Set down the entries below exactly, leaving out all images.

* * * * * * * * *

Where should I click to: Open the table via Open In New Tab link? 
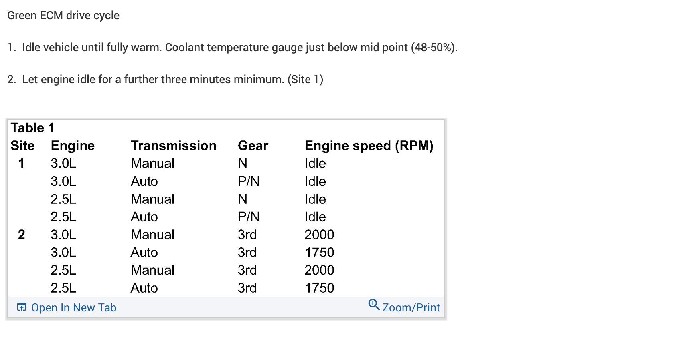74,308

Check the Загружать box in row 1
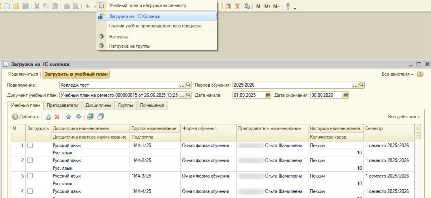click(x=30, y=146)
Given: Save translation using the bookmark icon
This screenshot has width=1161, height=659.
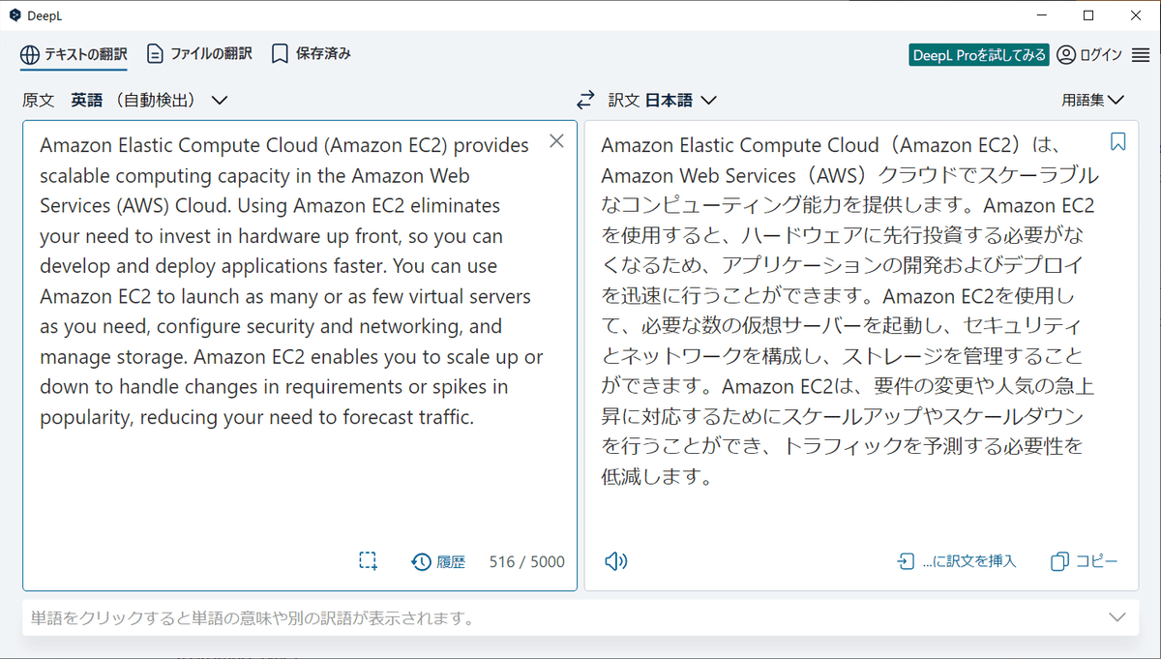Looking at the screenshot, I should 1117,142.
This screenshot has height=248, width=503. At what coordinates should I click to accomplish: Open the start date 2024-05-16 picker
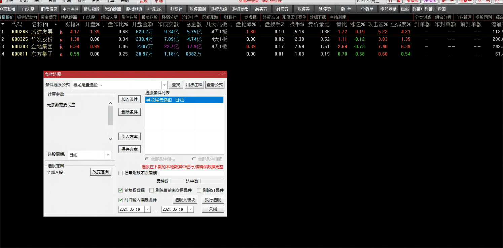click(147, 209)
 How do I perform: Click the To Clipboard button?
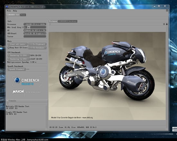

* * * * * * * * *

YOUR RESPONSE:
Where should I click to: Open the table via Open In New Tab link? 
74,308

Check the Загружать box in row 1
click(x=30, y=146)
Given: Save translation using the bookmark icon
This screenshot has width=1161, height=659.
Looking at the screenshot, I should 1117,142.
This screenshot has height=248, width=503. At what coordinates should I click to accomplish: Open the start date 2024-05-16 picker
click(147, 209)
 How do I perform: Click the To Clipboard button?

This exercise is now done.